Selected excerpt —

The Strategic Inversion
Five weeks ago, the United States struck Iran's nuclear facilities — the most overtly military targets available. Four weeks ago, the campaign expanded to IRGC bases and command infrastructure. Three weeks ago, Israel struck Iran's South Pars gas facilities. Two weeks ago, Trump threatened to "obliterate" the energy grid. This week, bridges and medical laboratories.
The trajectory is not from military to civilian by accident. It is by design. Politico reported Thursday that Pentagon officials have warned the White House it is "running out of strategically important targets to hit in Iran." [16] The military targets have been struck. The nuclear facilities have been hit. The IRGC bases have been degraded. What remains is the country itself — its bridges, its power plants, its hospitals, its vaccine labs, its water treatment facilities.
Trump's Truth Social post was not a threat. It was a menu. Bridges, then power plants. The order was specified. The timeline was implicit. And the precedent — if any nation needed to invoke it — is now established: in the fifth week of an undeclared war, the president of the United States publicly ordered the destruction of a sovereign nation's civilian infrastructure, category by category, on a social media platform, with an exclamation mark.

Data excerpts —

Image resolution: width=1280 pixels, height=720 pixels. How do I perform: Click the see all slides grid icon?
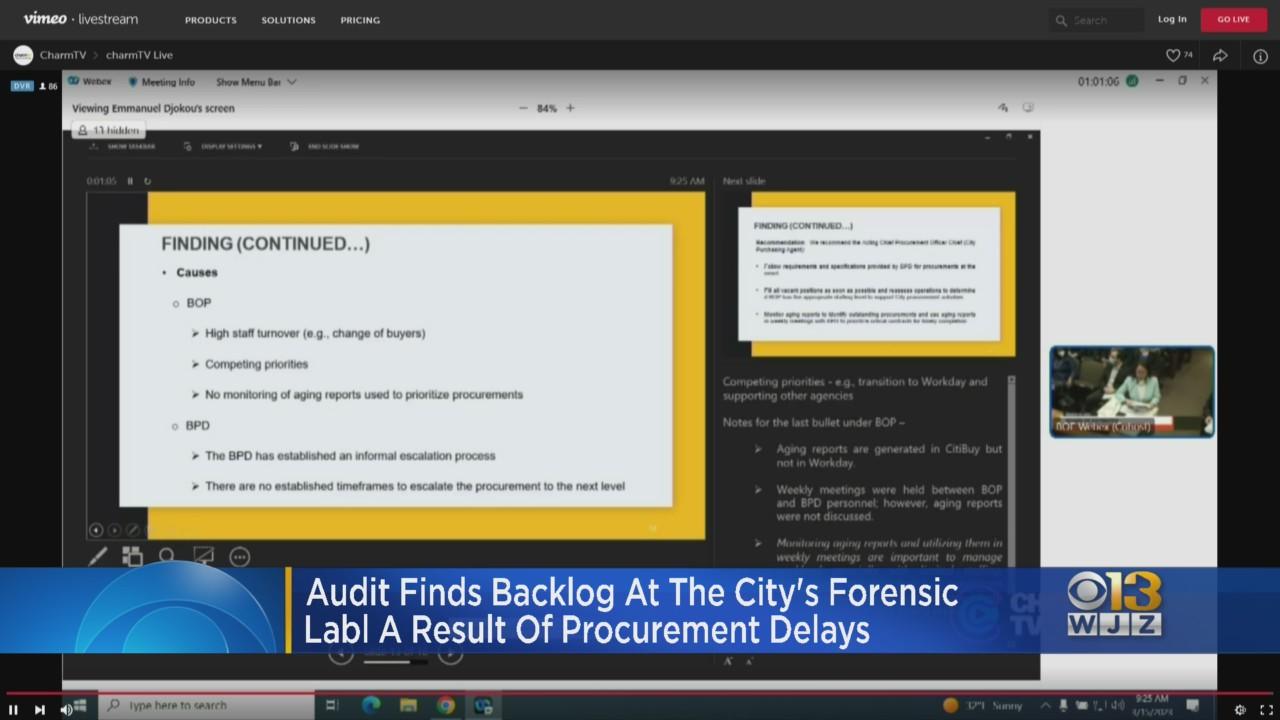pos(132,556)
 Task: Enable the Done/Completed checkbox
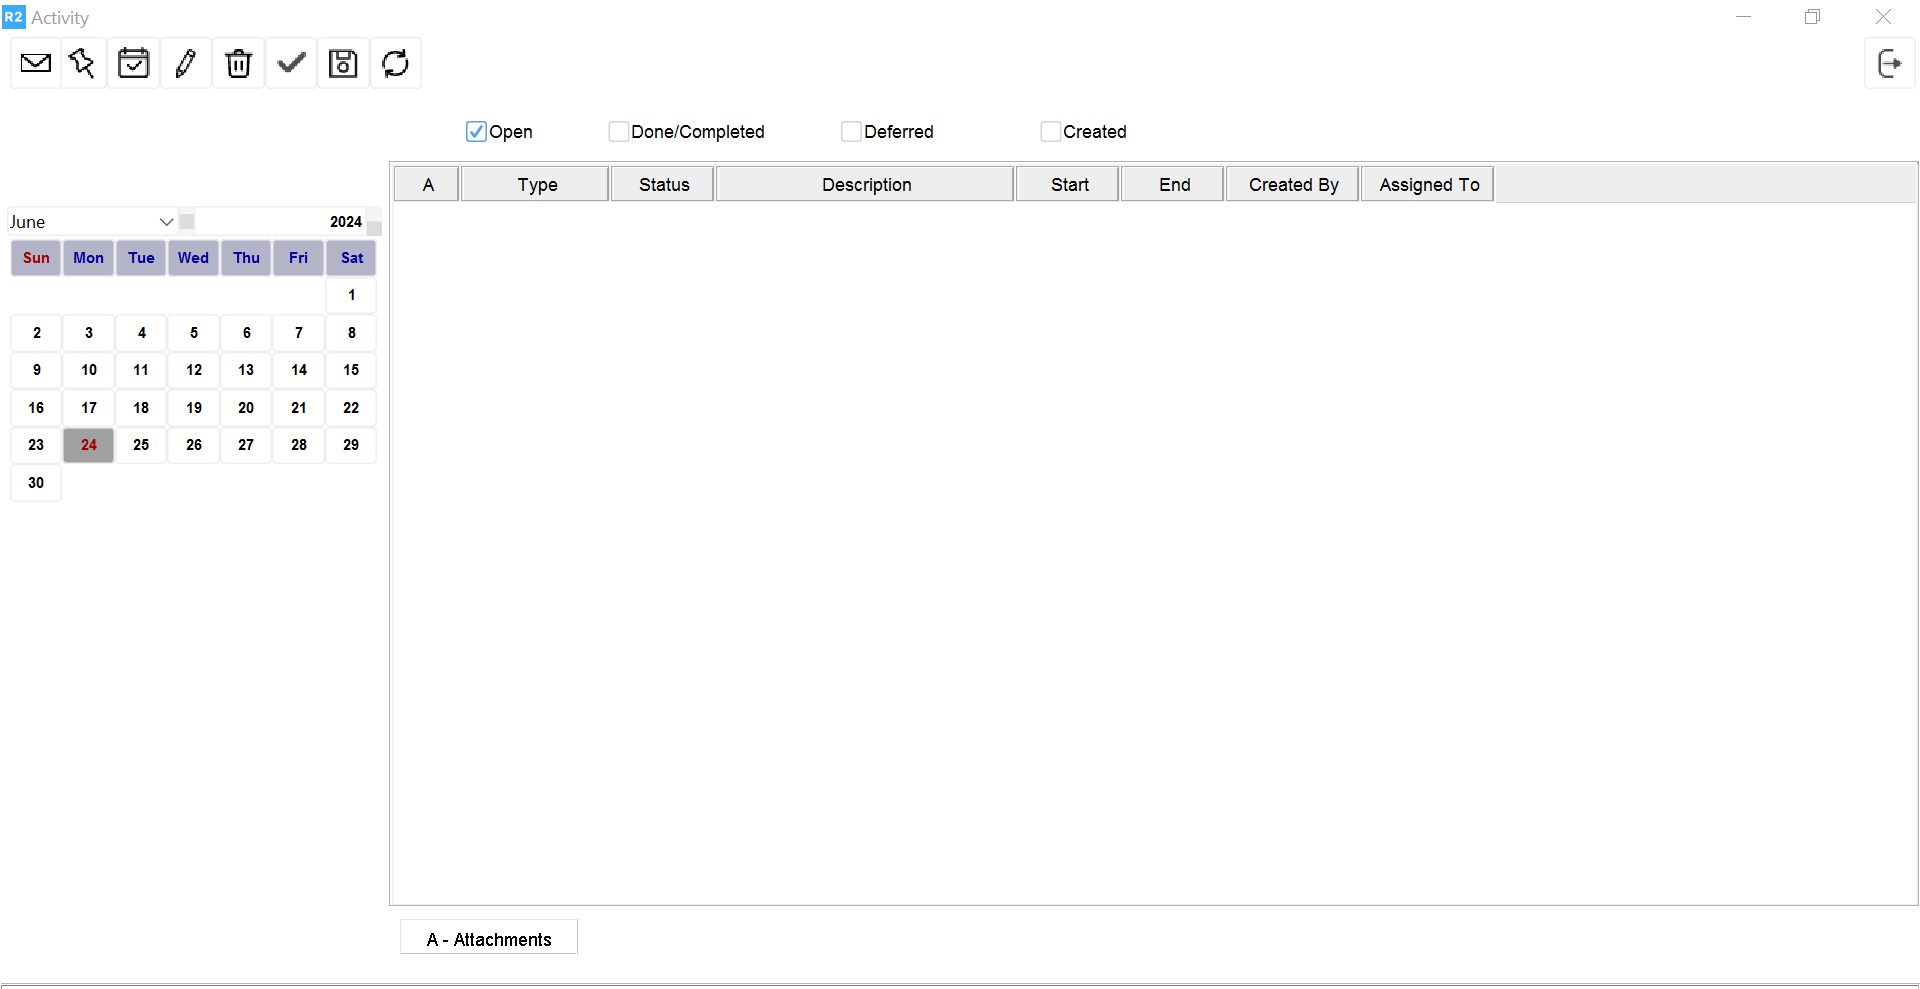(x=619, y=132)
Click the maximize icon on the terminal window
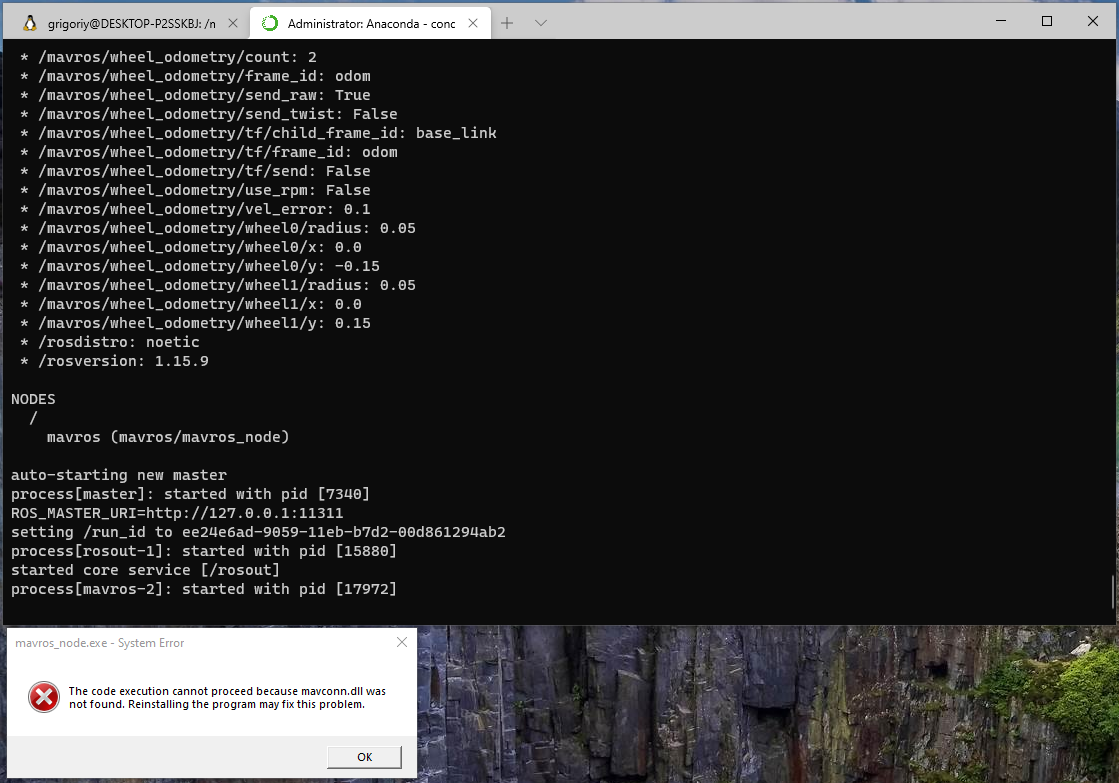Image resolution: width=1119 pixels, height=783 pixels. click(1046, 20)
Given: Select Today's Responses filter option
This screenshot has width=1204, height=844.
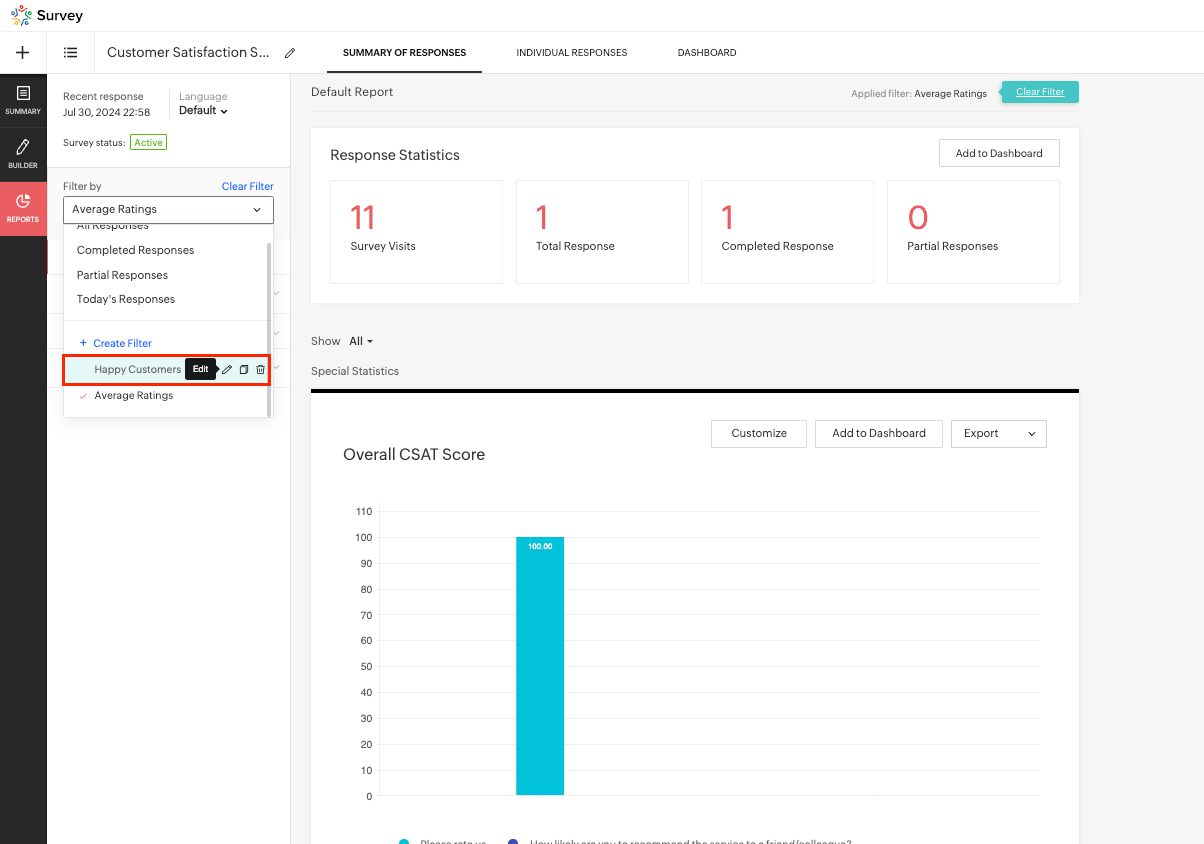Looking at the screenshot, I should pyautogui.click(x=126, y=299).
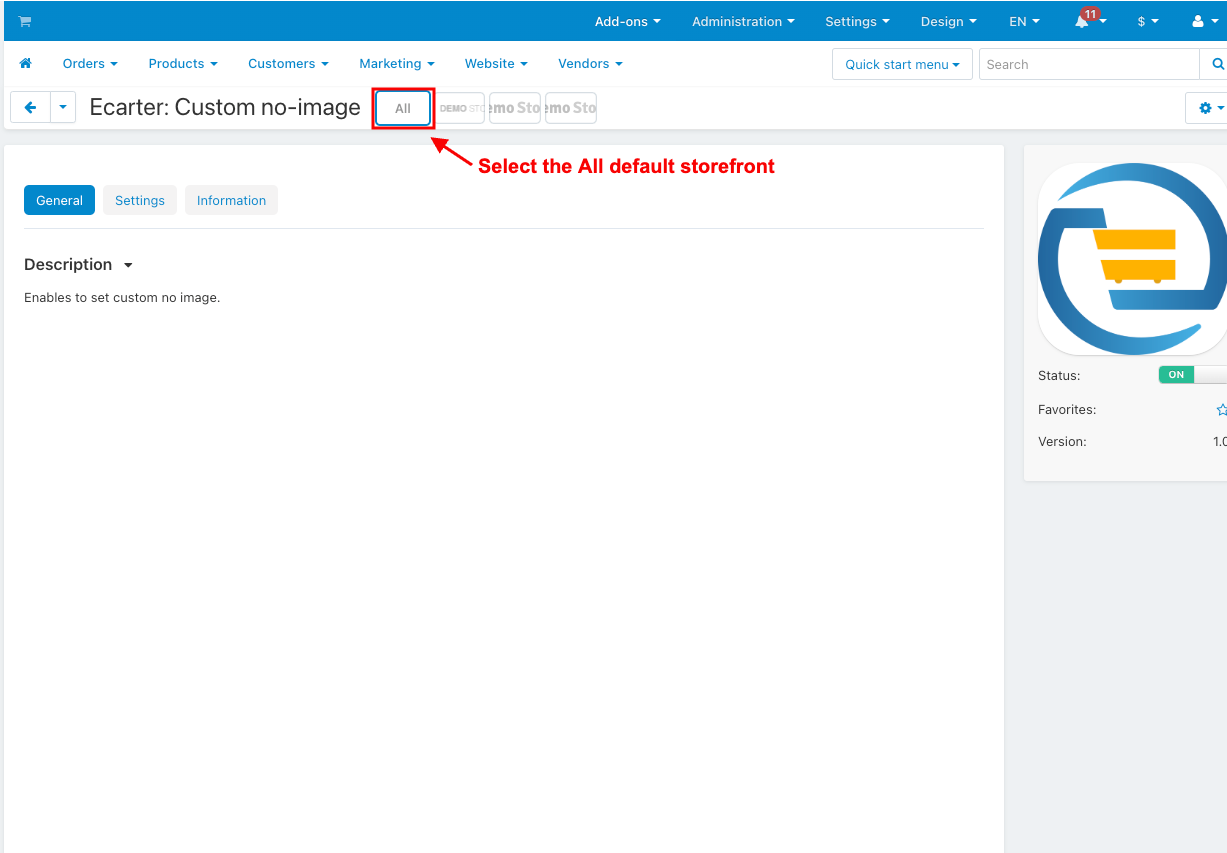Click the Ecarter add-on logo image
The height and width of the screenshot is (853, 1227).
tap(1132, 259)
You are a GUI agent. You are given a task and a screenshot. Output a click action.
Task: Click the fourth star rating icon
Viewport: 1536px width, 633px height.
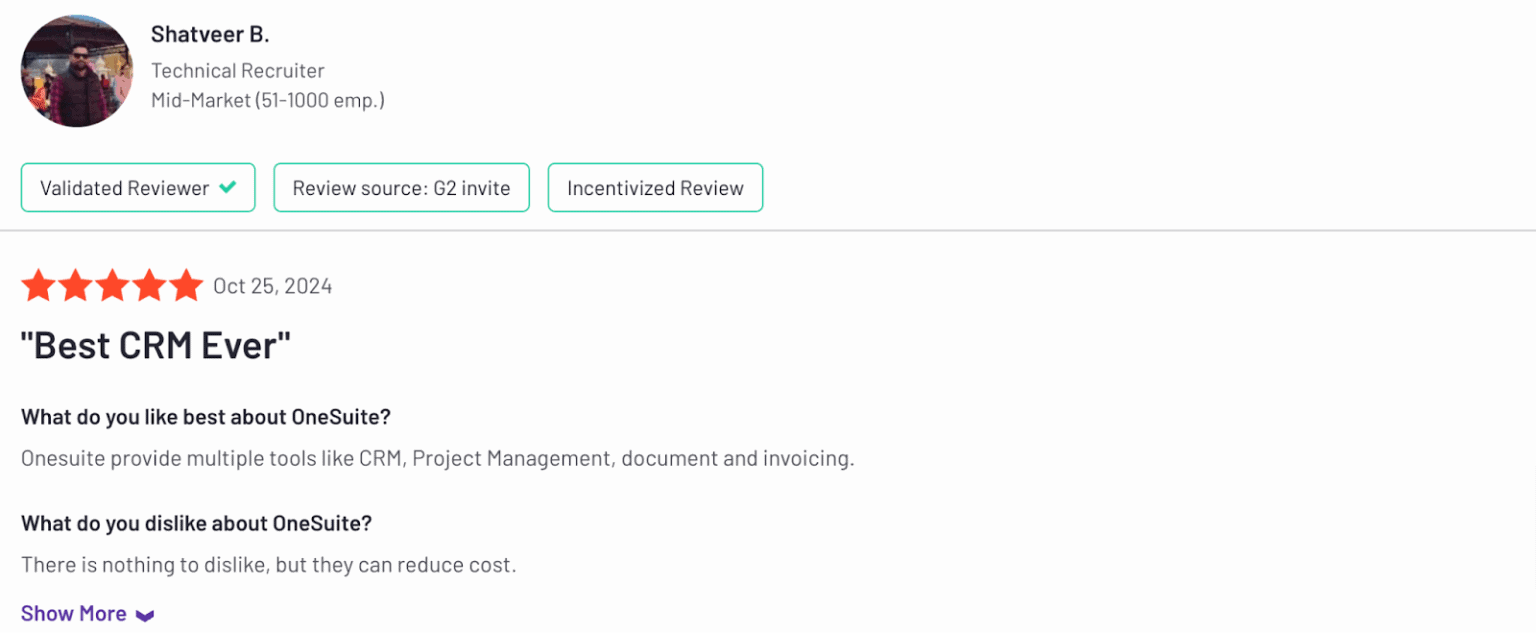click(148, 285)
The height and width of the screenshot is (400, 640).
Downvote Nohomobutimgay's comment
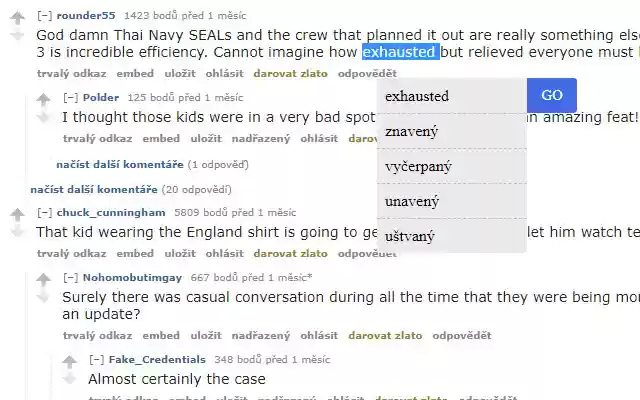coord(43,297)
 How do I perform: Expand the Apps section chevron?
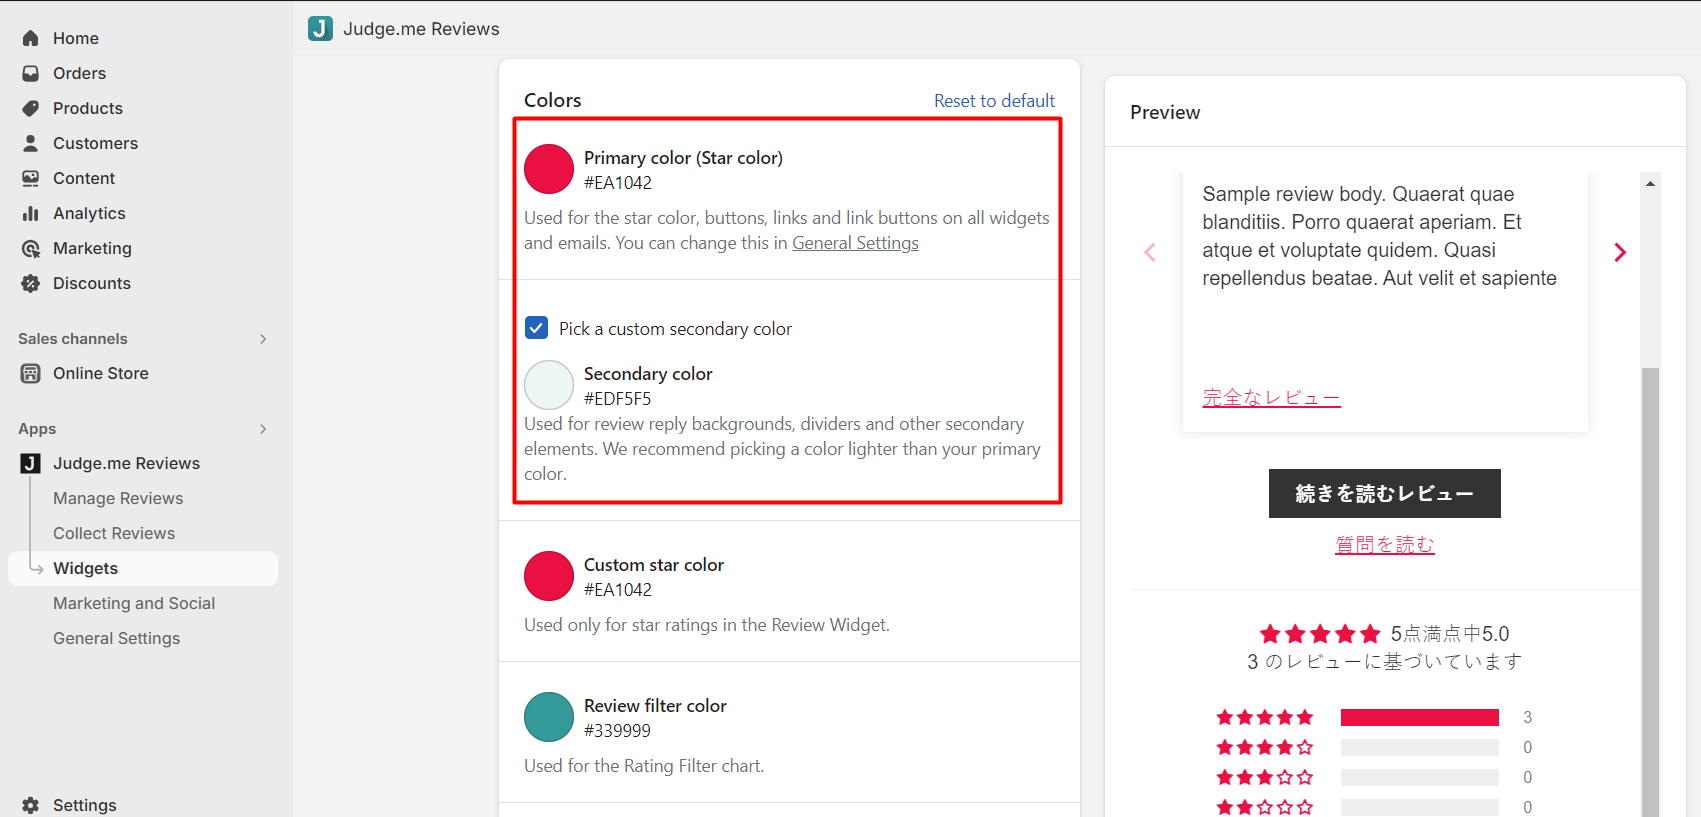263,429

Work instruction —
In The Strategic Inversion, rewrite the paragraph beginning "Five weeks ago, the United States struck" as a list with one item per week, keeping its main facts. The records come from a separate source, unrelated to the text.

Answer to the exercise —
- Five weeks ago: The United States struck Iran's nuclear facilities, the most overtly military targets available.
- Four weeks ago: The campaign expanded to IRGC bases and command infrastructure.
- Three weeks ago: Israel struck Iran's South Pars gas facilities.
- Two weeks ago: Trump threatened to "obliterate" the energy grid.
- This week: Bridges and medical laboratories.